Word and item position data:
——————

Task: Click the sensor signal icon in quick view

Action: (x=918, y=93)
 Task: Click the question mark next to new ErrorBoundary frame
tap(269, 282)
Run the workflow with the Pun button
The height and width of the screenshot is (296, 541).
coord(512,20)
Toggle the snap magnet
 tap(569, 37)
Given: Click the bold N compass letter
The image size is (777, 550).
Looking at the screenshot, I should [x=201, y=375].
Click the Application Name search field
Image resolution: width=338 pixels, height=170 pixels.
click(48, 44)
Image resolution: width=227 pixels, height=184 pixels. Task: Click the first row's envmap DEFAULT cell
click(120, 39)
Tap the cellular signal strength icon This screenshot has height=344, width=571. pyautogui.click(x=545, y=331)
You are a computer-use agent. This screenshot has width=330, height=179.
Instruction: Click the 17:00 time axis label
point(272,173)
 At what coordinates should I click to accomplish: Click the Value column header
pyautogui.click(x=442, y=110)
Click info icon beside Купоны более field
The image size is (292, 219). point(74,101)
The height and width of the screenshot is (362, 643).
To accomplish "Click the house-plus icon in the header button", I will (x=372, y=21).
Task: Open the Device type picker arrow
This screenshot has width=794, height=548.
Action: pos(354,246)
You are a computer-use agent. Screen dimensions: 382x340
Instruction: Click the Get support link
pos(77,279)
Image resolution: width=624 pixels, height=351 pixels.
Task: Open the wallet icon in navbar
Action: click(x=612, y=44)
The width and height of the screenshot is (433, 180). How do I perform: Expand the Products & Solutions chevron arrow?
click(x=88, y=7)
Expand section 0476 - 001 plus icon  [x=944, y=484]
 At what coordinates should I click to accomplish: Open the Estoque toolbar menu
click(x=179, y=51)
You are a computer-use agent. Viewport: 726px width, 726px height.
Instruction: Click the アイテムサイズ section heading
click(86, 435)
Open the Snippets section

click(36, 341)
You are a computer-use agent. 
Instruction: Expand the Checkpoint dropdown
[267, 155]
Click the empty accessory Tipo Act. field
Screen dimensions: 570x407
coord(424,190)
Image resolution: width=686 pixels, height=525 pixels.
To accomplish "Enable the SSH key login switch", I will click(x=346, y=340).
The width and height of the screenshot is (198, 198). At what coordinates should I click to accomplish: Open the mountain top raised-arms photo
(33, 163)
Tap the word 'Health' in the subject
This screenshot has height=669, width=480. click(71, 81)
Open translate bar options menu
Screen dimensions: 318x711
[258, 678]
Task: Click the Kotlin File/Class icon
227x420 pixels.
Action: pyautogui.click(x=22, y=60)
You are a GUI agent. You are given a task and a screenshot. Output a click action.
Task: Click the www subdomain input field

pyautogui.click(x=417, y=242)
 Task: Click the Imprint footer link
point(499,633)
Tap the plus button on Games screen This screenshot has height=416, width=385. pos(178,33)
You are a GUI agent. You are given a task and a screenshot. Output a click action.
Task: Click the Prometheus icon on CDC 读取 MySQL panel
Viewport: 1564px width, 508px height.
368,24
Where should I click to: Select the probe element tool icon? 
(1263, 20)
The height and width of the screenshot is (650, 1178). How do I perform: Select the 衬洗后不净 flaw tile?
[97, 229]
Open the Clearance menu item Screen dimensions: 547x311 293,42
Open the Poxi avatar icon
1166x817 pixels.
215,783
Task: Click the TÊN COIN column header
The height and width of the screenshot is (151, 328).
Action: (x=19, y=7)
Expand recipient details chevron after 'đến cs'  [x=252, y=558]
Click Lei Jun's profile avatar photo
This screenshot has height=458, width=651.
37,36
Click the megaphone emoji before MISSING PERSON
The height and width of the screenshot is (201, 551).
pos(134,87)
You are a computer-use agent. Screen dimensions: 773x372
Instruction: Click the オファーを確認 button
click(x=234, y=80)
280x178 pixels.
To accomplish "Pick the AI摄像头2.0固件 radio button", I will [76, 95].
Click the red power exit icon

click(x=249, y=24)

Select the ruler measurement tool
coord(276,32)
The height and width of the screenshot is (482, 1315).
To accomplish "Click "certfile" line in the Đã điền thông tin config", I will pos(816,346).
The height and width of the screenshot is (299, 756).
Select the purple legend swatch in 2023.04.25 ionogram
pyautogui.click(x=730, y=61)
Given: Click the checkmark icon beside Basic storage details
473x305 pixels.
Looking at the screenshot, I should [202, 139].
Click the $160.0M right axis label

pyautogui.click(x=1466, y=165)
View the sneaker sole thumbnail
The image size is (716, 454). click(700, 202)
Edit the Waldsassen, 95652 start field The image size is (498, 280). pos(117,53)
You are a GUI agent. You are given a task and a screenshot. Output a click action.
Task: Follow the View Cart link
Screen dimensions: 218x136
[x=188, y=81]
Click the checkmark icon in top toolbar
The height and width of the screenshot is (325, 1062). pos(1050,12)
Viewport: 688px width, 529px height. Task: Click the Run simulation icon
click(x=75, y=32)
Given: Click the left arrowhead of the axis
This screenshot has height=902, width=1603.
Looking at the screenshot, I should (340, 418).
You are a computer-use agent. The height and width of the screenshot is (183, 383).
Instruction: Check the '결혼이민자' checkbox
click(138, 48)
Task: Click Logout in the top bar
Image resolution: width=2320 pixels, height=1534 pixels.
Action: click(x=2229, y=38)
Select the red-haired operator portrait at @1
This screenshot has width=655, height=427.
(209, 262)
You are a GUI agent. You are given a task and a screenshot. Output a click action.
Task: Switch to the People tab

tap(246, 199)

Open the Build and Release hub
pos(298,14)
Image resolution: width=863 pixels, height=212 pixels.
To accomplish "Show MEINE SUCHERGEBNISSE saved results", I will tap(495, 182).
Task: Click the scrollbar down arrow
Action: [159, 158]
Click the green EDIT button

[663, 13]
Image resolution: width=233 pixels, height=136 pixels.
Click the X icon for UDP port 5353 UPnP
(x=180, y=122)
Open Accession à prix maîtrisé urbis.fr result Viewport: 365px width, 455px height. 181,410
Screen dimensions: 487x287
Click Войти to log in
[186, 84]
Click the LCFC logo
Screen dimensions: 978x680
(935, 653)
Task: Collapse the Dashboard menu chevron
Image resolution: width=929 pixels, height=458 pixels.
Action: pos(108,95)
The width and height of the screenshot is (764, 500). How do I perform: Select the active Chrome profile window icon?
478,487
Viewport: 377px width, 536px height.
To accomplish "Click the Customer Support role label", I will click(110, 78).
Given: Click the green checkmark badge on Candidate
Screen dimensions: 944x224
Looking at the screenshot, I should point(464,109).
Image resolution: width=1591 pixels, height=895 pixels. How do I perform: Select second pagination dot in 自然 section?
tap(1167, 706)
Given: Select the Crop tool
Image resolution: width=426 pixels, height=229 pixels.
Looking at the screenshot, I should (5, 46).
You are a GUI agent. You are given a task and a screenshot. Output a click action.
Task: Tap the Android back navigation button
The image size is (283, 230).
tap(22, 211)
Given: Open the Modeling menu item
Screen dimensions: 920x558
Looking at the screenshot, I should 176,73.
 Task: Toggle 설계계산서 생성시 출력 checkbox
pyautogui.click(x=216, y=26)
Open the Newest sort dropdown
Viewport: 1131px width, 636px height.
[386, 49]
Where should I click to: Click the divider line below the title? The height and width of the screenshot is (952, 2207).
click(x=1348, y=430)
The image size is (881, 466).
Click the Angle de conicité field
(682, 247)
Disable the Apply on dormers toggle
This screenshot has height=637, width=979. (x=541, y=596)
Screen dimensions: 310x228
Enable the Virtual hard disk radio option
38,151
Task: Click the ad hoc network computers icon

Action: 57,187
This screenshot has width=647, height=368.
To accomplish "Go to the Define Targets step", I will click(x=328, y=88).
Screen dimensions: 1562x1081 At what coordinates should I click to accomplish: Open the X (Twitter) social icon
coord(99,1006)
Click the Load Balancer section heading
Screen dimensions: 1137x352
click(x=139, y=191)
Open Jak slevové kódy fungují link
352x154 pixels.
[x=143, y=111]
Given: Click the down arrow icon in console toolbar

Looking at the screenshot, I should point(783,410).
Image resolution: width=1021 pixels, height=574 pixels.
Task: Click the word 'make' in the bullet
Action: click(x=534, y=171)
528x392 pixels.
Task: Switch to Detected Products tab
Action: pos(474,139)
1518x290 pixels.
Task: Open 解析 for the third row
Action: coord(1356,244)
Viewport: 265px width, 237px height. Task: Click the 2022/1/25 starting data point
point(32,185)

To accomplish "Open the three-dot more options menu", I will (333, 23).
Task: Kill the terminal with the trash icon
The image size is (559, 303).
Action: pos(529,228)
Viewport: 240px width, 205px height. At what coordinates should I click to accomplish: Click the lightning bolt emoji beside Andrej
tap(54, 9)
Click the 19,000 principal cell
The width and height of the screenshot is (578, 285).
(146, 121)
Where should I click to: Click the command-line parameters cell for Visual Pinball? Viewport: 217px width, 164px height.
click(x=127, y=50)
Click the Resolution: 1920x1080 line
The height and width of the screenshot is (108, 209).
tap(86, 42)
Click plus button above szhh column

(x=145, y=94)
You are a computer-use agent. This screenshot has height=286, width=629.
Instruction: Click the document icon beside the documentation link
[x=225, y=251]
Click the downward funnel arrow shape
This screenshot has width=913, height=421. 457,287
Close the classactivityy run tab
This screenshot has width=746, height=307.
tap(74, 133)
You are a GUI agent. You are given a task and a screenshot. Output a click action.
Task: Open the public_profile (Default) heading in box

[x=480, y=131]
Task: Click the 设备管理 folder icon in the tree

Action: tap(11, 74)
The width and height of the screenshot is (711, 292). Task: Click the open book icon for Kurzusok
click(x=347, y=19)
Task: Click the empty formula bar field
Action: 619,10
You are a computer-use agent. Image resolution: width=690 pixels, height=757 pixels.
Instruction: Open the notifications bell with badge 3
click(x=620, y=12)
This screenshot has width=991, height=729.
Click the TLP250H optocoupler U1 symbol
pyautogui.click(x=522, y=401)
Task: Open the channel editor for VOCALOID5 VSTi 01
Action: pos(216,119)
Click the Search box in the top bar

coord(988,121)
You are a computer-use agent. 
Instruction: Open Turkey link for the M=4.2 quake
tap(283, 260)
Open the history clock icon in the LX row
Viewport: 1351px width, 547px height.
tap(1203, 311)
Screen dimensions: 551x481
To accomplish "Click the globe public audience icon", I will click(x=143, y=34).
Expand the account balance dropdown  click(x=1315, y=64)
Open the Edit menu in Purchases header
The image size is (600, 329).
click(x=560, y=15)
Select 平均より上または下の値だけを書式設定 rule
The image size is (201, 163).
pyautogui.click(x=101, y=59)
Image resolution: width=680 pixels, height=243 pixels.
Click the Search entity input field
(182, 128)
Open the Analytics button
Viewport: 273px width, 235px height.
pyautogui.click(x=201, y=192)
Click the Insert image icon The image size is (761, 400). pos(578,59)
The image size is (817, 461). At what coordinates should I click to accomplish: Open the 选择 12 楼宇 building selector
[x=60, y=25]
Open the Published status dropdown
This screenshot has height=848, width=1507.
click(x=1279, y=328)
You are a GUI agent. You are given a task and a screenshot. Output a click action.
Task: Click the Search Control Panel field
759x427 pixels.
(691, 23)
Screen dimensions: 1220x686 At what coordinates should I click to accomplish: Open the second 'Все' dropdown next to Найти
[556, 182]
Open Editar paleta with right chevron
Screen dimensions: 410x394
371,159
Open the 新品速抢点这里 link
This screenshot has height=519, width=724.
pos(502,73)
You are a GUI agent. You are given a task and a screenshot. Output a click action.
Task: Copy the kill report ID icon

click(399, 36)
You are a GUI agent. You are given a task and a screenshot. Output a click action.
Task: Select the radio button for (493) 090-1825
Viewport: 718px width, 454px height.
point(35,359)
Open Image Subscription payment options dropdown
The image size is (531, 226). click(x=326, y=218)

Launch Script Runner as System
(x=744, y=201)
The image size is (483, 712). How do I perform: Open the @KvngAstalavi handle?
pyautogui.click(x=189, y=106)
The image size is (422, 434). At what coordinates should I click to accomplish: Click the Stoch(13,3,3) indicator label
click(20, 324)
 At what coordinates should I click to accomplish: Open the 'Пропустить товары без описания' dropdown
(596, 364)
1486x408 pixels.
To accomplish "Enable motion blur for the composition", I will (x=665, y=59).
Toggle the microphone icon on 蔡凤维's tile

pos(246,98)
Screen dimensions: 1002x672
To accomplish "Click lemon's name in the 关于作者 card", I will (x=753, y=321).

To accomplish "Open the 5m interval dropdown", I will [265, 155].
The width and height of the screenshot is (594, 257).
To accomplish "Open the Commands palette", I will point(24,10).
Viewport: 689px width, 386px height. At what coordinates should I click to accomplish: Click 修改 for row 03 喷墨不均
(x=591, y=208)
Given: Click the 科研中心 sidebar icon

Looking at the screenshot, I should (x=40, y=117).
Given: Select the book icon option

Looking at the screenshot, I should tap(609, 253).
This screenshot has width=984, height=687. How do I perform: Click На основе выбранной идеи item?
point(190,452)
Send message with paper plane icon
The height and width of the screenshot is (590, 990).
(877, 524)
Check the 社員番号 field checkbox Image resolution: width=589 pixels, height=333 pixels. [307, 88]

——————

_WORK TO COMPLETE_
Copy the listing word for word, from its opening line through the line that contains "will (x=372, y=21).", including both of those lines.

_REPLY TO THE EXERCISE_
Task: Click the sensor signal icon in quick view

Action: (x=918, y=93)
 Task: Click the question mark next to new ErrorBoundary frame
tap(269, 282)
Run the workflow with the Pun button
The height and width of the screenshot is (296, 541).
coord(512,20)
Toggle the snap magnet
 tap(569, 37)
Given: Click the bold N compass letter
The image size is (777, 550).
Looking at the screenshot, I should [x=201, y=375].
Click the Application Name search field
Image resolution: width=338 pixels, height=170 pixels.
click(48, 44)
Image resolution: width=227 pixels, height=184 pixels. Task: Click the first row's envmap DEFAULT cell
click(120, 39)
Tap the cellular signal strength icon This screenshot has height=344, width=571. pyautogui.click(x=545, y=331)
You are a computer-use agent. This screenshot has width=330, height=179.
Instruction: Click the 17:00 time axis label
point(272,173)
 At what coordinates should I click to accomplish: Click the Value column header
pyautogui.click(x=442, y=110)
Click info icon beside Купоны более field
The image size is (292, 219). point(74,101)
The height and width of the screenshot is (362, 643).
To accomplish "Click the house-plus icon in the header button", I will (x=372, y=21).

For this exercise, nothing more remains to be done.